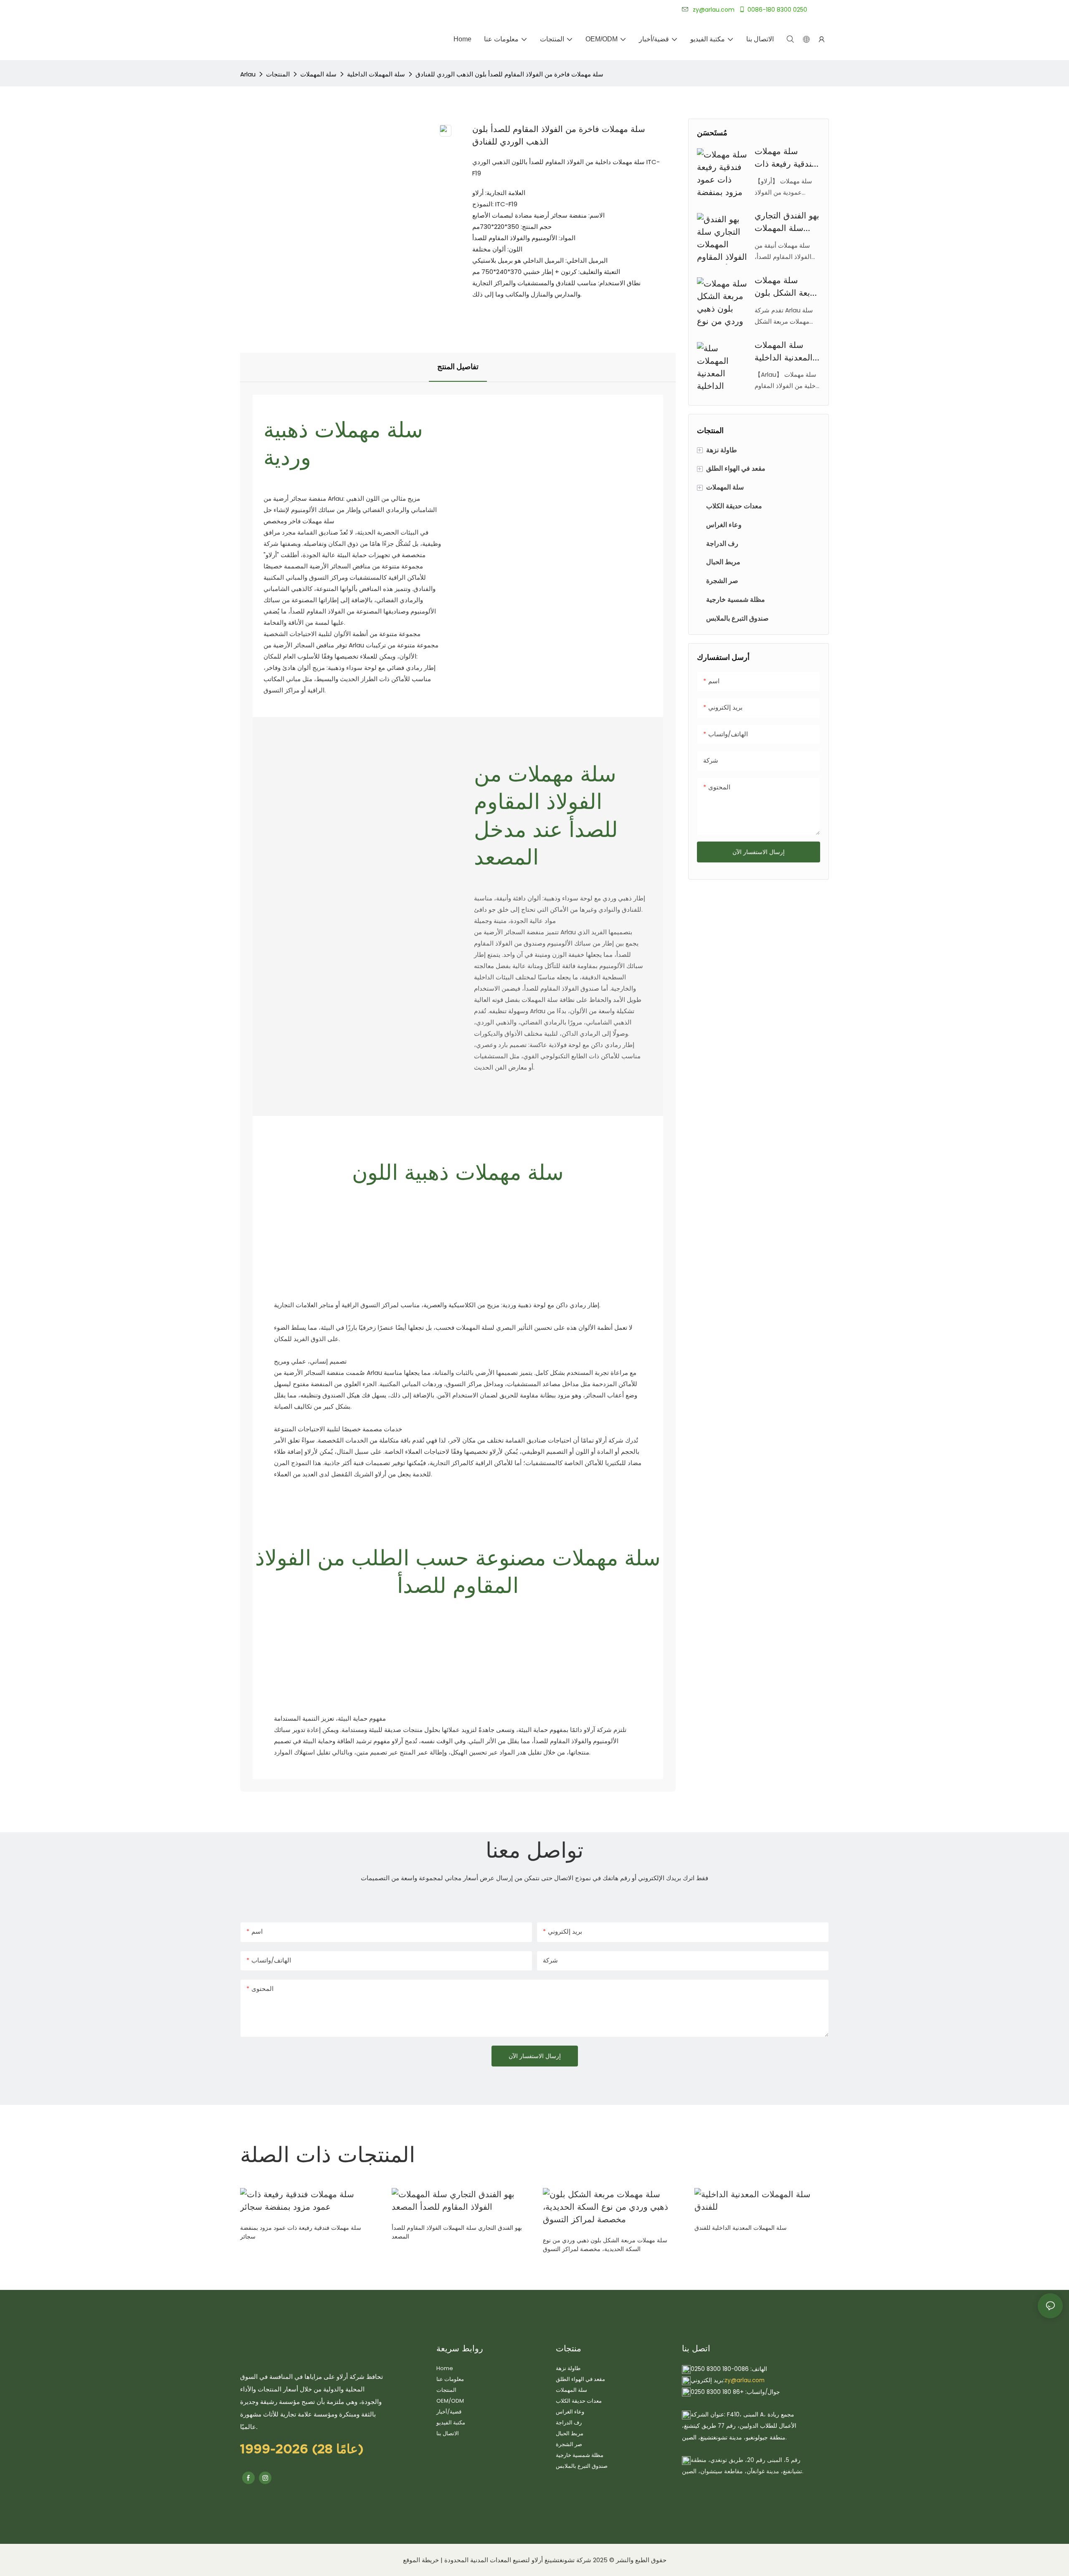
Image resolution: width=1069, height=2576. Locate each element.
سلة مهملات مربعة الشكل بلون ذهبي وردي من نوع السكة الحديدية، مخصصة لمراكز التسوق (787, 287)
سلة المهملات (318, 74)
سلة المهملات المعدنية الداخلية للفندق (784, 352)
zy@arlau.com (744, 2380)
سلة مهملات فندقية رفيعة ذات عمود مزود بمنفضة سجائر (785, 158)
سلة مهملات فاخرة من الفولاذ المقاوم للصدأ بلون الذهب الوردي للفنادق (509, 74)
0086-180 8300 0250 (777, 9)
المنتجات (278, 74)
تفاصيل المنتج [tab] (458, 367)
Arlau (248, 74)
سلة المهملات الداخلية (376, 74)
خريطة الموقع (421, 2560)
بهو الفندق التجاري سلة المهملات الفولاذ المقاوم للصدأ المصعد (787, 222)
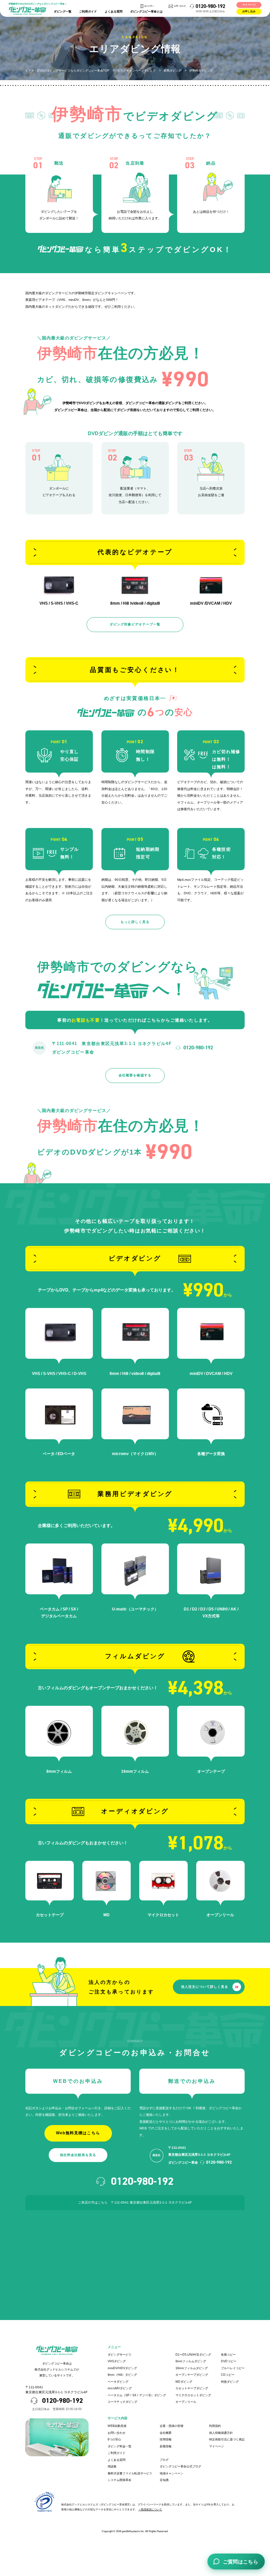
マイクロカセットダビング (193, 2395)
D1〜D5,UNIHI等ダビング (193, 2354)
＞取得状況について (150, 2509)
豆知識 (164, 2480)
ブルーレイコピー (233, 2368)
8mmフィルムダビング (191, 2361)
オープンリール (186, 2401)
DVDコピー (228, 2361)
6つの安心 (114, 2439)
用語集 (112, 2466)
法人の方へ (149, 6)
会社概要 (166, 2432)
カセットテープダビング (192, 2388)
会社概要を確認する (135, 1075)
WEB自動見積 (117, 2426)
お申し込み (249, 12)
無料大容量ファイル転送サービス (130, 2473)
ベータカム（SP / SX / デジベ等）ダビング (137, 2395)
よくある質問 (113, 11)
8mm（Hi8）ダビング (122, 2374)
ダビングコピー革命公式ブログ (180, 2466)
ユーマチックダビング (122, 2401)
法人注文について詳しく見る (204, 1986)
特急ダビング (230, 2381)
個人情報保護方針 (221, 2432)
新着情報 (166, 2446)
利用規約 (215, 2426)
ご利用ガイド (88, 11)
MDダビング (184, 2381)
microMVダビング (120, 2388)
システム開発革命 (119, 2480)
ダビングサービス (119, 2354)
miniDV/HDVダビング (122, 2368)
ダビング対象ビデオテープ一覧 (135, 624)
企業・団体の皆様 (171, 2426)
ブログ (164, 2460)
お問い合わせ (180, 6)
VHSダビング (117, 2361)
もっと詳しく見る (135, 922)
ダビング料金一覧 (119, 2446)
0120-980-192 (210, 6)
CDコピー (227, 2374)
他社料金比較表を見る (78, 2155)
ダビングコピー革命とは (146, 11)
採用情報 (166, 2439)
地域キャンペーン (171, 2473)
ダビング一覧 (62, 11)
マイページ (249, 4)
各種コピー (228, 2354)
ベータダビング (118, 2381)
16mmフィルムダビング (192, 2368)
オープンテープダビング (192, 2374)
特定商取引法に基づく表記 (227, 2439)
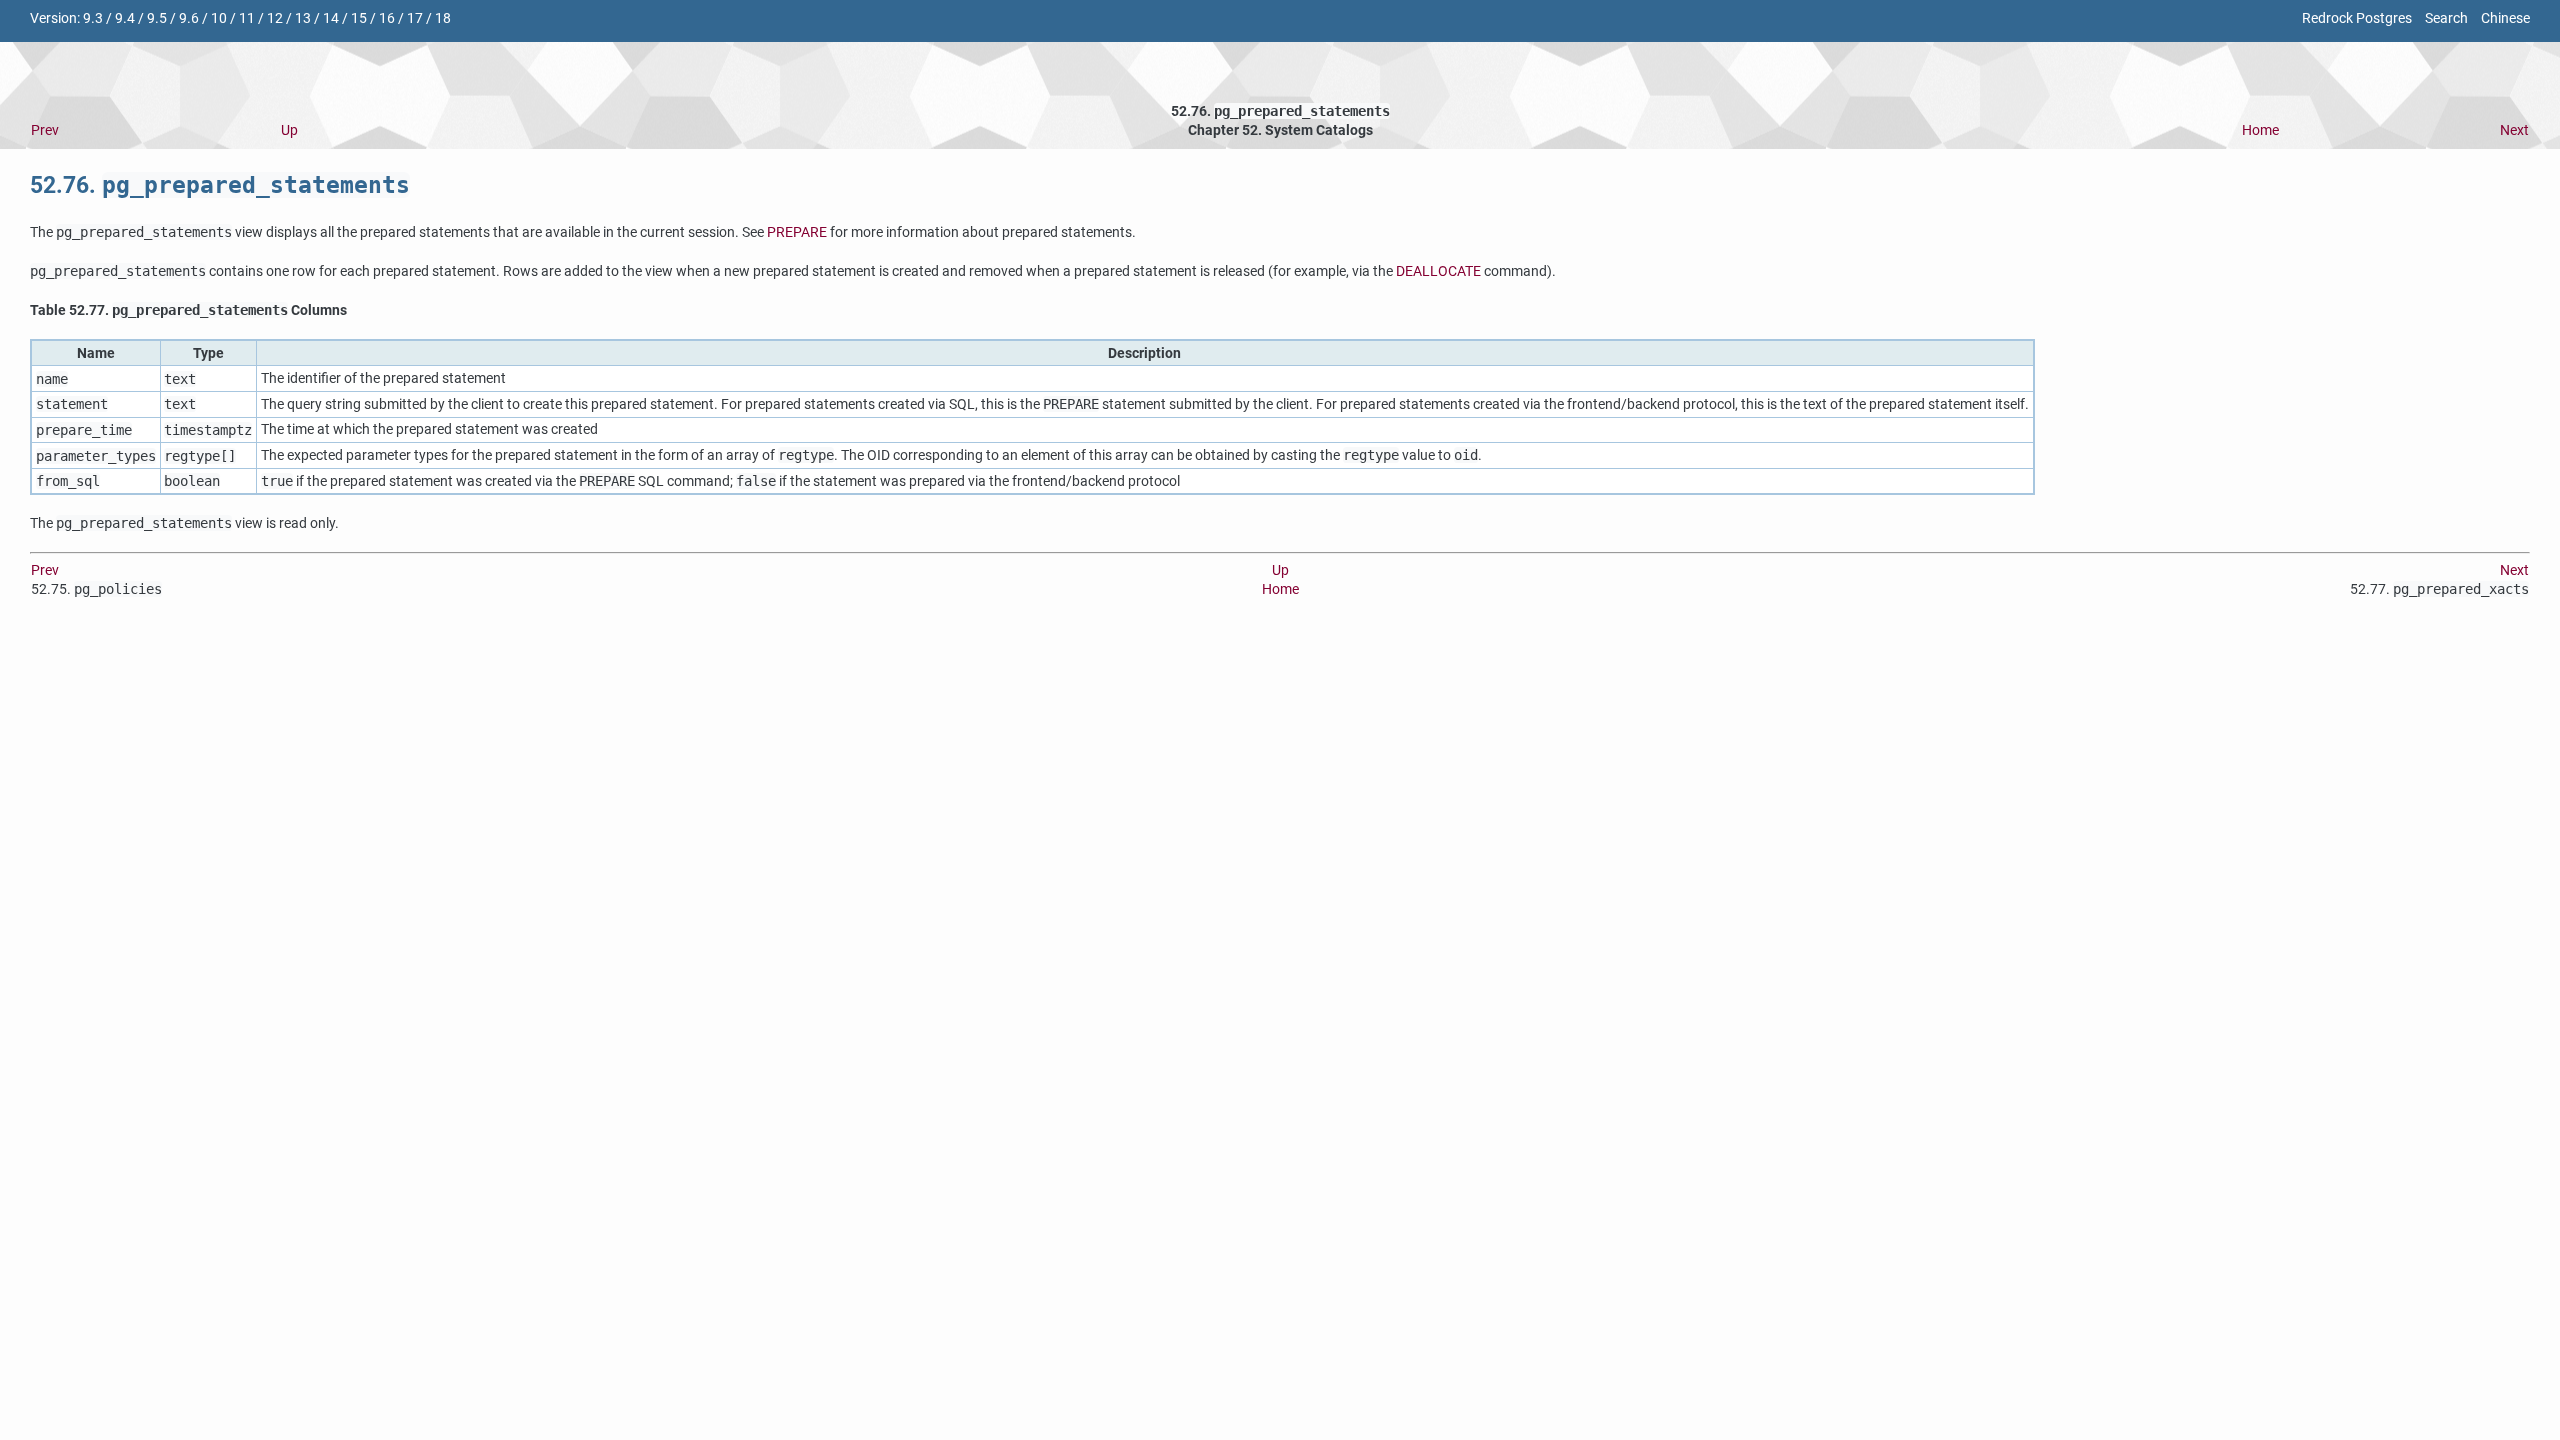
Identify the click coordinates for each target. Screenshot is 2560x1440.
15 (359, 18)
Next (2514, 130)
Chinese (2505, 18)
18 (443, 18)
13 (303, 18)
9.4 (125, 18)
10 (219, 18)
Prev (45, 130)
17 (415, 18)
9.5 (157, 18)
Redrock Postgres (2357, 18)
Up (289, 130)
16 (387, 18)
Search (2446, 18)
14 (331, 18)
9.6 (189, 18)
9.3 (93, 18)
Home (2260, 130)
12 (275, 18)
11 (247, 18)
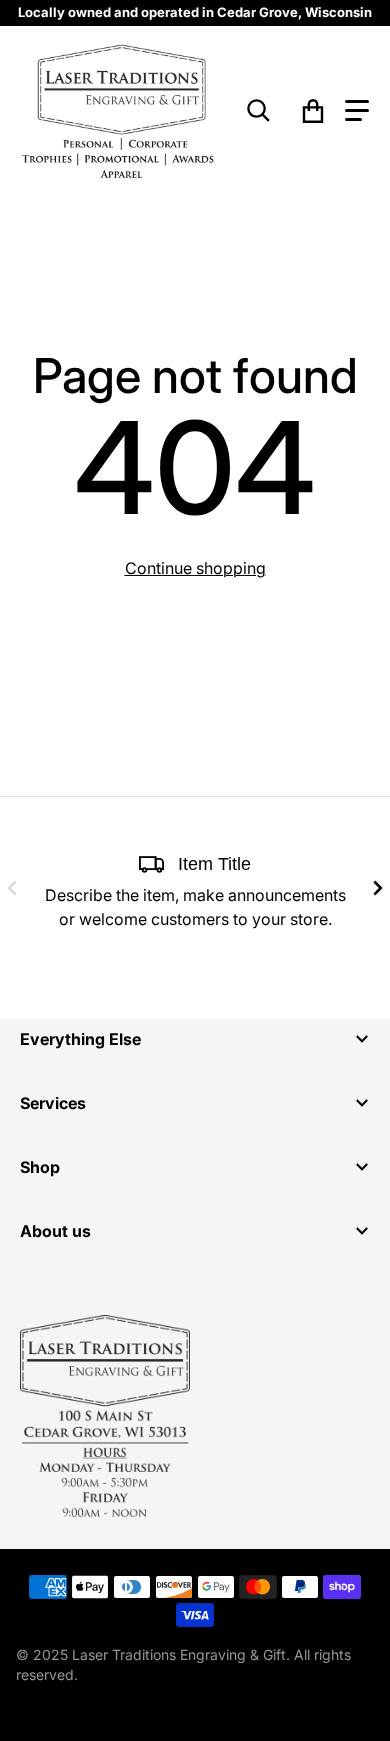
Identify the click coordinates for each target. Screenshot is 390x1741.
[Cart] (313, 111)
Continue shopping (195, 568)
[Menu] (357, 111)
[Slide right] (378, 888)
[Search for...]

WHAT IS REQUIRED |
The answer must consist solely of the lines from the first line of the data through the line containing "ブログ (164, 2460)", inclusive, reproduced exactly and without pictures.

EXERCISE SOLUTION |
Image resolution: width=1069, height=2576. Locate each element.
سلة مهملات مربعة الشكل بلون ذهبي وردي من نوع السكة الحديدية، مخصصة لمراكز التسوق (787, 287)
سلة المهملات (318, 74)
سلة المهملات المعدنية الداخلية للفندق (784, 352)
zy@arlau.com (744, 2380)
سلة مهملات فندقية رفيعة ذات عمود مزود بمنفضة سجائر (785, 158)
سلة مهملات فاخرة من الفولاذ المقاوم للصدأ بلون الذهب الوردي للفنادق (509, 74)
0086-180 8300 0250 (777, 9)
المنتجات (278, 74)
تفاصيل المنتج [tab] (458, 367)
Arlau (248, 74)
سلة المهملات الداخلية (376, 74)
خريطة الموقع (421, 2560)
بهو الفندق التجاري سلة المهملات الفولاذ المقاوم للصدأ المصعد (787, 222)
マイクロカセットダビング (193, 2395)
D1〜D5,UNIHI等ダビング (193, 2354)
＞取得状況について (150, 2509)
豆知識 (164, 2480)
ブルーレイコピー (233, 2368)
8mmフィルムダビング (191, 2361)
オープンリール (186, 2401)
DVDコピー (228, 2361)
6つの安心 (114, 2439)
用語集 (112, 2466)
法人の方へ (149, 6)
会社概要 (166, 2432)
カセットテープダビング (192, 2388)
会社概要を確認する (135, 1075)
WEB自動見積 (117, 2426)
お申し込み (249, 12)
無料大容量ファイル転送サービス (130, 2473)
ベータカム（SP / SX / デジベ等）ダビング (137, 2395)
よくある質問 (113, 11)
8mm（Hi8）ダビング (122, 2374)
ダビングコピー革命公式ブログ (180, 2466)
ユーマチックダビング (122, 2401)
法人注文について詳しく見る (204, 1986)
特急ダビング (230, 2381)
個人情報保護方針 (221, 2432)
新着情報 (166, 2446)
利用規約 (215, 2426)
ご利用ガイド (88, 11)
MDダビング (184, 2381)
microMVダビング (120, 2388)
システム開発革命 (119, 2480)
ダビングサービス (119, 2354)
miniDV/HDVダビング (122, 2368)
ダビング対象ビデオテープ一覧 (135, 624)
企業・団体の皆様 (171, 2426)
ブログ (164, 2460)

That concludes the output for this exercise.